All eight new policy makers on the 10-member panel were appointed either by the ruling Law & Justice party, or by its ally, President Andrzej Duda. The party, which swept to power in 2015 with wins in presidential and parliamentary elections, vowed before the nomination process to pick central bankers who’ll favor more monetary easing to spur growth.
Lon, nominated to the policy board by the lower house of parliament, was previously an economics professor in Poznan, western Poland. Seven years ago, he authored a report that argued against Poland’s accession to the euro.

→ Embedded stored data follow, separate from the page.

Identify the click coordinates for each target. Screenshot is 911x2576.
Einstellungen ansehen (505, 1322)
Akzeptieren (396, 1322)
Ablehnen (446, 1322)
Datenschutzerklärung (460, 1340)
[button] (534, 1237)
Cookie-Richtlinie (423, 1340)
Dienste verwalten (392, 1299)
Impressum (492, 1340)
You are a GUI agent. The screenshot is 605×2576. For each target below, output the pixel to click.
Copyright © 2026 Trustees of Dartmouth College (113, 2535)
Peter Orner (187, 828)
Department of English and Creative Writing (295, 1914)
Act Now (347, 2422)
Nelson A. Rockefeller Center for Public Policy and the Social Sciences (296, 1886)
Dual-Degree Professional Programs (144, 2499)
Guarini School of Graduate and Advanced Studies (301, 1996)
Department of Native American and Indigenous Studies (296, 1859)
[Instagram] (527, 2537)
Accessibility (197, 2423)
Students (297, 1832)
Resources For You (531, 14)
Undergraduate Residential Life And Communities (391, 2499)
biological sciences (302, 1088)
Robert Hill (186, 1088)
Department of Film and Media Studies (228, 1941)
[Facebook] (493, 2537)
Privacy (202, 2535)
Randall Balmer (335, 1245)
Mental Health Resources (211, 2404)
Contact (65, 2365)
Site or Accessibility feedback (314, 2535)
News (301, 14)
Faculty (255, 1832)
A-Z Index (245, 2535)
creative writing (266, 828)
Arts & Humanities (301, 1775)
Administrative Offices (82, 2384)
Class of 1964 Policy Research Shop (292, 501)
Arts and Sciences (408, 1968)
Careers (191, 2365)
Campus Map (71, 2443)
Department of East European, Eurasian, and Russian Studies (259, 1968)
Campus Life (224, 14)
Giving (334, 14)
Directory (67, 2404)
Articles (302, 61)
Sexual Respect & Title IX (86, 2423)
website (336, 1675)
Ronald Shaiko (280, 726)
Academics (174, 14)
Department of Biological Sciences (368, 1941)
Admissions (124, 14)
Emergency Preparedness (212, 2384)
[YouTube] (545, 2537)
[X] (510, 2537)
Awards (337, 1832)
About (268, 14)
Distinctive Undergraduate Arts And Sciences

“The need to care about the balanced nature of our economic growth was a very important conclusion after the last rate meeting,” Lon said. “In light of the ECB’s expansionary policy, the standard policy of the Polish central bank appears to be its strength, and it’s possible because of our well-balanced economic growth.”
Under Governor Marek Belka, whose term ends in June, the central bank reduced its benchmark by 325 basis points over almost three years to a record-low 1.5 percent, marking the longest monetary easing cycle in Poland’s modern history. That’s helped boost the pace of expansion in gross domestic product from 1.6 percent in 2012 to 3.6 percent last year.
“It’s worth making this growth even more dynamic,” Lon said, adding that he’s hopeful that the government’s $254 billion investment plan will offer such a boost.
To gauge the scope for monetary easing, Lon is looking to inflationary pressure, which he said will stay “at a relatively low level.”
Deflation moderated to 0.8 percent from a year earlier last month after a 0.9 percent drop in prices in January. The index will stay negative at least through the third quarter and close the year at an average of minus 0.4 percent, according to the central bank’s latest projection from this week. Its previous forecast four months ago saw inflation at 1.1 percent in 2016.
“The lack of reaction by the MPC to prolonged deflation readings result from favorable economic prospects,” Piotr Dmitrowski, an economist at Bank Gospodarstwa Krajowego, said in an e-mailed note. “As long as these prospects are reflected in monthly data, and this is what we’re expecting, weak prices won’t sidetrack investors from expecting an extended period of stabilized interest rates.”
Poland’s record deflation has done little to dent its economic growth. The central bank’s latest outlook included an upward revision of this year’s GDP gain to 3.8 percent from 3.3 percent.
Balanced economic growth will allow consumer prices to return to policy makers’ goal of 2.5 percent “gradually,” according to Grazyna Ancyparowicz, another new member of the rate-setting board. Monetary policy now has a limited impact on GDP, with fiscal and structural changes holding bigger sway, she said by e-mail on Wednesday.
“Maintaining the current level of interest rates preserves the space for monetary easing in the event of shocks,” Ancyparowicz said.